Chronique : Elya et sa tribu -1- Les oiseaux de terreur (Auzou BD)

Il y a 2 semaines 29

V ers 12 000 avant notre ère, Elya et Léo, le petit hyaenodon, sont inséparables. Suivant les parents de la fillette, ils quittent les terres enneigées et migrent vers le sud. Bientôt, ils s’installent dans lieu baigné de soleil, boisé et habité par une faune aussi variée qu’inconnue. Mais l’enfant et son animal apprivoisé découvrent rapidement qu’une bande d’oiseaux géants terrorise les environs. Il n’est pas question pour eux d’être dévorés : la résistance commence.

En route pour la Préhistoire ! Avec Elya et sa tribu, Milena (Les enfants de l’été) se lance dans une première série qui possède tout pour plaire aux jeunes lecteurs. En effet, les amateurs en herbe d’Homo sapiens, de mammouths et autres créatures du Paléolithique sont servis, d’autant que s’ajoutent à cela l’aventure et une dose de frisson, sans oublier une part d’humour.

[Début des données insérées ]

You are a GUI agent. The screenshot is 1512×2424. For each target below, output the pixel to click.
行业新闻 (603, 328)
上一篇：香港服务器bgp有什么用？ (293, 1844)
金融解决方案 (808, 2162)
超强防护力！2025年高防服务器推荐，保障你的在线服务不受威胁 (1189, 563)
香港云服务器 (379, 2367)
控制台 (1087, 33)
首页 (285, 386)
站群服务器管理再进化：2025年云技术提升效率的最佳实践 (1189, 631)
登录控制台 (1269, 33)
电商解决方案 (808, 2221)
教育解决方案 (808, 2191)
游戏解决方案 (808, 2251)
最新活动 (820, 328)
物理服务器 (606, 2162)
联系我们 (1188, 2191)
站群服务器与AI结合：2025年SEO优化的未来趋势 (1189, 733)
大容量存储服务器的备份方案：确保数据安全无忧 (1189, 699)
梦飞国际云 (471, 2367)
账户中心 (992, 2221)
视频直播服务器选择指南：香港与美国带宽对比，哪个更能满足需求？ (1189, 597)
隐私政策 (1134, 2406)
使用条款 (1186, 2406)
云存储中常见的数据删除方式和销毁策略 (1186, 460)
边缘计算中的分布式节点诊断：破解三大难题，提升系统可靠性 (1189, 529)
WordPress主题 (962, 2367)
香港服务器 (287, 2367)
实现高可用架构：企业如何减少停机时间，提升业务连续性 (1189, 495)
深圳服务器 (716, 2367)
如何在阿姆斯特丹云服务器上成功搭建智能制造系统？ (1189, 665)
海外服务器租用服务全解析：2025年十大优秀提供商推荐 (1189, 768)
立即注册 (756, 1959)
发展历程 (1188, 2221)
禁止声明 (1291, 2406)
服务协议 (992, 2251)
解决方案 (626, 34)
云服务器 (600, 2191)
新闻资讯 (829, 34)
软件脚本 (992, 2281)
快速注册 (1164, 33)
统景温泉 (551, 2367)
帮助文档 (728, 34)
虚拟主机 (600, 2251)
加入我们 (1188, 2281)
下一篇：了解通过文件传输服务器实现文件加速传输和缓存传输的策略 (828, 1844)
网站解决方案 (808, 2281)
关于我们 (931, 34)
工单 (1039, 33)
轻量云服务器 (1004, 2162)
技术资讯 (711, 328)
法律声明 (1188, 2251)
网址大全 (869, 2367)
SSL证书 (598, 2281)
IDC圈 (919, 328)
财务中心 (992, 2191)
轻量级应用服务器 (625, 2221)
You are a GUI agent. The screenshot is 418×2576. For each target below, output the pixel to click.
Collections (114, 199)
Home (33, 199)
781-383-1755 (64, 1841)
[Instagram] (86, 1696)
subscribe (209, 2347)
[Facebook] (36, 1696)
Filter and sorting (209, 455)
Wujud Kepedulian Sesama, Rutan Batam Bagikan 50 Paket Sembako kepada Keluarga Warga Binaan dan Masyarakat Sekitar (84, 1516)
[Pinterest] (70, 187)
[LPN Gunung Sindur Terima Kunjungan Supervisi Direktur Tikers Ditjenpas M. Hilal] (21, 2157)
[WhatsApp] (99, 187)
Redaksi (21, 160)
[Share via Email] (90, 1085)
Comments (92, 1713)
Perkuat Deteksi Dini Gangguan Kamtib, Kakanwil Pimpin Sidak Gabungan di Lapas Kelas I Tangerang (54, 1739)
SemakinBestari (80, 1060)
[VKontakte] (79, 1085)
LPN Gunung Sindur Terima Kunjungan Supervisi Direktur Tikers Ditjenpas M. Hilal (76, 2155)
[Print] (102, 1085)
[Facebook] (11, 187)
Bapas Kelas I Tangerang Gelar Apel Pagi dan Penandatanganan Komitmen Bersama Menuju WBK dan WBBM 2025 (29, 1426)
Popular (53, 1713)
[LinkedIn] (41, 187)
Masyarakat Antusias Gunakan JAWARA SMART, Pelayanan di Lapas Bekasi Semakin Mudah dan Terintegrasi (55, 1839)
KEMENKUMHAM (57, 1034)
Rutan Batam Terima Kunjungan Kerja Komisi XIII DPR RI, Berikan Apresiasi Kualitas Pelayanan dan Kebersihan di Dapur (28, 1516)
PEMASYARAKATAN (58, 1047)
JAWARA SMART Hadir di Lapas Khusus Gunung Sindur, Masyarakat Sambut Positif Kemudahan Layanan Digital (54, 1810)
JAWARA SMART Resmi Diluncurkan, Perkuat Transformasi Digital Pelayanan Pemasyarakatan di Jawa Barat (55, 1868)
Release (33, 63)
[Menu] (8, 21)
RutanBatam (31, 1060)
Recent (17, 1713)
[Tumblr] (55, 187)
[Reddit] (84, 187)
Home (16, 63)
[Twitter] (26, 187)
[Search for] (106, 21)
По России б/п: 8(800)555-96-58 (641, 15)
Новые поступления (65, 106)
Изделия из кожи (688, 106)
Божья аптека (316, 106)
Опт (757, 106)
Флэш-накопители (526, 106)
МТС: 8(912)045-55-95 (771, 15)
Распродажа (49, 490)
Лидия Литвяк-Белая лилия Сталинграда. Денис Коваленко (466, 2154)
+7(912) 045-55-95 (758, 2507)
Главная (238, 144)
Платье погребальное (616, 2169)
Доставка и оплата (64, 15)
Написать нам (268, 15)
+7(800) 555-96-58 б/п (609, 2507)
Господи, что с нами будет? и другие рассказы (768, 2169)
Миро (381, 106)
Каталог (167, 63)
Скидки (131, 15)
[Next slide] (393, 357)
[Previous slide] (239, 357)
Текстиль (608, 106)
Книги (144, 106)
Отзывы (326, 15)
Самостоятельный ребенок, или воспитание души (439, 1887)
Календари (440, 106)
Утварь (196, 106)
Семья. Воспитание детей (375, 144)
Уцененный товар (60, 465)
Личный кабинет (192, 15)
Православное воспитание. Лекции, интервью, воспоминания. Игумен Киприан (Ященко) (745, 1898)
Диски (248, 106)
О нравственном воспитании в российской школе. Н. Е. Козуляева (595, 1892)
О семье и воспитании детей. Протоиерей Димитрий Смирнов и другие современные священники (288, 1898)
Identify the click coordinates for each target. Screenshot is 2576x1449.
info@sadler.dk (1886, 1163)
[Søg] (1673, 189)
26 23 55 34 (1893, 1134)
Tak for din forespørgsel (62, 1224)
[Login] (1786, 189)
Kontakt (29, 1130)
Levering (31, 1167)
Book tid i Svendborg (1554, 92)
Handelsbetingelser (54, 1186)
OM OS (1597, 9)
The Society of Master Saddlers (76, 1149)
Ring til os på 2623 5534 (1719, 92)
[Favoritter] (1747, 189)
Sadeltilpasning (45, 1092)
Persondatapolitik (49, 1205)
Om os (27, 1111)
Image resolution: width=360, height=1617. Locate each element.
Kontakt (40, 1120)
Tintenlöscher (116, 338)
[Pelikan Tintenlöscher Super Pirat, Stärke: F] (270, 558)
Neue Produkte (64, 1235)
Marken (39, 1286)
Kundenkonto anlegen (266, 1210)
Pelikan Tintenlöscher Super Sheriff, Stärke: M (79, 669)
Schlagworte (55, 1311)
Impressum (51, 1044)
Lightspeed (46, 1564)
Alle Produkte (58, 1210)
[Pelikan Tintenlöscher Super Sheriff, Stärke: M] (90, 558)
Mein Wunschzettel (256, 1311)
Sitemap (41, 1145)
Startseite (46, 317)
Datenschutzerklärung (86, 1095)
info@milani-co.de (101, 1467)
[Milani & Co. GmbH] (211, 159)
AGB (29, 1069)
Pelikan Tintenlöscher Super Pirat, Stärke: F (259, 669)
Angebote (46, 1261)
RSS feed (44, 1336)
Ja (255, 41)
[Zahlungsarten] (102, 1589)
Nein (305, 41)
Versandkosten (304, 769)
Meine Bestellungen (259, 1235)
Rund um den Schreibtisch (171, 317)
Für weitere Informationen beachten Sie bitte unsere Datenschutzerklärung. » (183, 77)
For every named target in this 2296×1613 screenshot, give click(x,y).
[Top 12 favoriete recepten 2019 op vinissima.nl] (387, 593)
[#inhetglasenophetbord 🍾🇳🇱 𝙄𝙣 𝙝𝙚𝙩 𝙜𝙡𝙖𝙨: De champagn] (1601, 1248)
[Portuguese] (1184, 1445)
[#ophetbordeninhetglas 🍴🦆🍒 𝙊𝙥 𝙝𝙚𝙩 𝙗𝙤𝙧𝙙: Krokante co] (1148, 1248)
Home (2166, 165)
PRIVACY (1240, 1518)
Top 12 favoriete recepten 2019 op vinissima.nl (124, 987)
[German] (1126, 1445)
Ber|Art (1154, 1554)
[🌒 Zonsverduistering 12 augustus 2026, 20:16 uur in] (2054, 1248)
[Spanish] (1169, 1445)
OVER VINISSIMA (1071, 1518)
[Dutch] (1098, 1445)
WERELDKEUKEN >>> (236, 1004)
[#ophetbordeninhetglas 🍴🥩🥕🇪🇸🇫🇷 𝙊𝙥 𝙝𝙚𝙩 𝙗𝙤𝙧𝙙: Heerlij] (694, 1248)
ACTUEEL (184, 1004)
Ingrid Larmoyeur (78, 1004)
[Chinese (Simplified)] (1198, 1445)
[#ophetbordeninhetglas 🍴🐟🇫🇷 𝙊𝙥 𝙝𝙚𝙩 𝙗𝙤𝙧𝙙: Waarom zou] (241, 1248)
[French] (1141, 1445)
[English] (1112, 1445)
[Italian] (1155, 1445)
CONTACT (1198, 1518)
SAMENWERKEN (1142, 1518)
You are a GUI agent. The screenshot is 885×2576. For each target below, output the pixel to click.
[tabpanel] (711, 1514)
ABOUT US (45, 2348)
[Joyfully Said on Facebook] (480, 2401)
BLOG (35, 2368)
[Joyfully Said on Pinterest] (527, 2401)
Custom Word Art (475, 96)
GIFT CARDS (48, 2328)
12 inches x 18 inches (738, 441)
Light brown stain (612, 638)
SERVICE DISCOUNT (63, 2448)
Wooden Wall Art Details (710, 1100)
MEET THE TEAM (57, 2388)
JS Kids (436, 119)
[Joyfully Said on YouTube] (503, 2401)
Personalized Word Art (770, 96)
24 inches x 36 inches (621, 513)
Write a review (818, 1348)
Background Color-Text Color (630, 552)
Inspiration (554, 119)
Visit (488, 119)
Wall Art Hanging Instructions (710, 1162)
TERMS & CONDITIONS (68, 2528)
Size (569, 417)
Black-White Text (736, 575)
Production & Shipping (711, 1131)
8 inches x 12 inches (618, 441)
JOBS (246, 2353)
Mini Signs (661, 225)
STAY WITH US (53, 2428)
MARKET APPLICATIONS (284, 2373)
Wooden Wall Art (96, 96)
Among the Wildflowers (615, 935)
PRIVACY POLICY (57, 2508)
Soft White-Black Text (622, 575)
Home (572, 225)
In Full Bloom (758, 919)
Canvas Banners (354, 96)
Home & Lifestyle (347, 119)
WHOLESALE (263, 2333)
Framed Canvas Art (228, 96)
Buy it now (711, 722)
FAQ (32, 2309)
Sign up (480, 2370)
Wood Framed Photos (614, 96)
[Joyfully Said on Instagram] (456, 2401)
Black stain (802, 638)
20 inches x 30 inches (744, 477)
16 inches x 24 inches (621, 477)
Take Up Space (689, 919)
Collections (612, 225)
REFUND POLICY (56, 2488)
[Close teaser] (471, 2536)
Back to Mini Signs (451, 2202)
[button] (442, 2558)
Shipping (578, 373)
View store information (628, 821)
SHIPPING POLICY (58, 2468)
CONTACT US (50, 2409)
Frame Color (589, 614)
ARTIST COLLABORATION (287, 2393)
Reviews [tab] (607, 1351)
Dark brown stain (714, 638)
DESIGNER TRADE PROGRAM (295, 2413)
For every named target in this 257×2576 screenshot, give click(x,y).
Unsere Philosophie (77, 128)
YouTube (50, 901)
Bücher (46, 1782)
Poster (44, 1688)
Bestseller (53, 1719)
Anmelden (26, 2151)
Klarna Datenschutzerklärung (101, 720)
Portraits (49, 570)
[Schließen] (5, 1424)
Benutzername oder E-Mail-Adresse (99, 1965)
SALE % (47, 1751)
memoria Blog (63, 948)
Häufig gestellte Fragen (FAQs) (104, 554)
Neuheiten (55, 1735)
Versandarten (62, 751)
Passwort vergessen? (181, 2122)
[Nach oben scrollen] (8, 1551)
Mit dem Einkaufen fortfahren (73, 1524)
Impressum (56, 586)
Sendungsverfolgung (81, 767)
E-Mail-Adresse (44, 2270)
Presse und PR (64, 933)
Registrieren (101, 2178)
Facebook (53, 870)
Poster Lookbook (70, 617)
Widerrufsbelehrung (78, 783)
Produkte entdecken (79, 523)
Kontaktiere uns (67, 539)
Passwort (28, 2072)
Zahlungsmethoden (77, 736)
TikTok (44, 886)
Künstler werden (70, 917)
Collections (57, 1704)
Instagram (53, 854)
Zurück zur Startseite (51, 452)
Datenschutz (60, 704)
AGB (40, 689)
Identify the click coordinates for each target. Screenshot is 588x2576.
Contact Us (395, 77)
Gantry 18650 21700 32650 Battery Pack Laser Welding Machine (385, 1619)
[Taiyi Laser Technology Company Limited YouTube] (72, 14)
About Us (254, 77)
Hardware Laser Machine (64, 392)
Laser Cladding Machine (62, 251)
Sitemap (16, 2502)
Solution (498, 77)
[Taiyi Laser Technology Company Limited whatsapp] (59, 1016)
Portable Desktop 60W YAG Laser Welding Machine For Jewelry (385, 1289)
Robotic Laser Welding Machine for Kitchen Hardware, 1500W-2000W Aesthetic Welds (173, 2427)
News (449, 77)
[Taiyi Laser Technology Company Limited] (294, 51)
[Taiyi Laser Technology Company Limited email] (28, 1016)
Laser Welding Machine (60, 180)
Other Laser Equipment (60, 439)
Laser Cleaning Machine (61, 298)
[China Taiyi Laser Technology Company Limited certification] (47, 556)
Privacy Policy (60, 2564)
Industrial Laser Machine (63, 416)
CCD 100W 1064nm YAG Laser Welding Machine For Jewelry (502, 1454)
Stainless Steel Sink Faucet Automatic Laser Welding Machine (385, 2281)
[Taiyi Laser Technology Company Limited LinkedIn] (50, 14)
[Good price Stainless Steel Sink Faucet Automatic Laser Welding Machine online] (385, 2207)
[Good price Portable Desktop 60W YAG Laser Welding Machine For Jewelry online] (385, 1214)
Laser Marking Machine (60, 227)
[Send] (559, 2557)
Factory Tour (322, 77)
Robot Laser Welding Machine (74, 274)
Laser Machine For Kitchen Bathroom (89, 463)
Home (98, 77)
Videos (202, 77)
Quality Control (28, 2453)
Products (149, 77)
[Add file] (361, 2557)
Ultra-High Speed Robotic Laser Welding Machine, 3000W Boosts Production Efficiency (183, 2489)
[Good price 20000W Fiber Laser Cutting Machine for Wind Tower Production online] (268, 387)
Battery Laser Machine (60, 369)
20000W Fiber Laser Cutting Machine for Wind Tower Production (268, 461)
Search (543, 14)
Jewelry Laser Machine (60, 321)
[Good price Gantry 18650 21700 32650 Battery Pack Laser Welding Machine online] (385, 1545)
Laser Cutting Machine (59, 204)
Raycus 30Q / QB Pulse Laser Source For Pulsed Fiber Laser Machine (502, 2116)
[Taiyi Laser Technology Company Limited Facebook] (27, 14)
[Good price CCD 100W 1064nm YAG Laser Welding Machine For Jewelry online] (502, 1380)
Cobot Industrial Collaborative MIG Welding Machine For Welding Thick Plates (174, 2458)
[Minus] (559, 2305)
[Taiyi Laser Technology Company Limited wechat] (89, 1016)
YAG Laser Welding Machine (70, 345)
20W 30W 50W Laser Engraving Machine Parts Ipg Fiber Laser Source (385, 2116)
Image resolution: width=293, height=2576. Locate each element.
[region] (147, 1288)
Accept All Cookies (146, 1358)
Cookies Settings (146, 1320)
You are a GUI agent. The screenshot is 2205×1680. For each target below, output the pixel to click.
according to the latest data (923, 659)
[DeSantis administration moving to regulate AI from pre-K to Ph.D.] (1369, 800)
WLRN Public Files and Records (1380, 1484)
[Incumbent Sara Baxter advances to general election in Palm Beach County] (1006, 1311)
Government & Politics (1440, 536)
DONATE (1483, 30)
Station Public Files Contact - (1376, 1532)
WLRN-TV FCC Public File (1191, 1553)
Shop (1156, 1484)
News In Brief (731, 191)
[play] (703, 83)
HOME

Le décor planté, l’auteure déroule son récit en mini-chapitres de quatre à onze pages, les passages de l’un à l’autre formant les transitions et permettant de ménager un peu de suspense. La découverte du nouveau lieu d’habitation, ainsi que les préparatifs, puis le combat contre les affreux volatils occupent la majeure partie de l’histoire qui va crescendo. Une piste sur les origines de Léo est également glissée afin permettre un développement ultérieur. Cependant, le propos ne s’arrête pas là, car il met également en avant l’importance de la solidarité et de l’union pour parvenir à bout d’ennemis voraces, mais aussi les aléas climatiques et la nécessaire adaptation des hommes. L’ensemble est porté par un graphisme au trait lâché et particulièrement expressif. Celui-ci joue volontiers des codes visuels pour restituer au mieux les émotions des protagonistes. Les couleurs viennent habiller le tout et confèrent un certain peps aux planches dont le découpage et les cadrages assurent une bonne lisibilité. Clôturant l’album, un carnet permet d’en apprendre davantage sur les choix artistiques de Milena, ainsi que sur le bestiaire rencontré.

Amusant et bien mené, Les oiseaux de terreur ouvre joliment une aventure préhistorique qui mérite de s'y arrêter.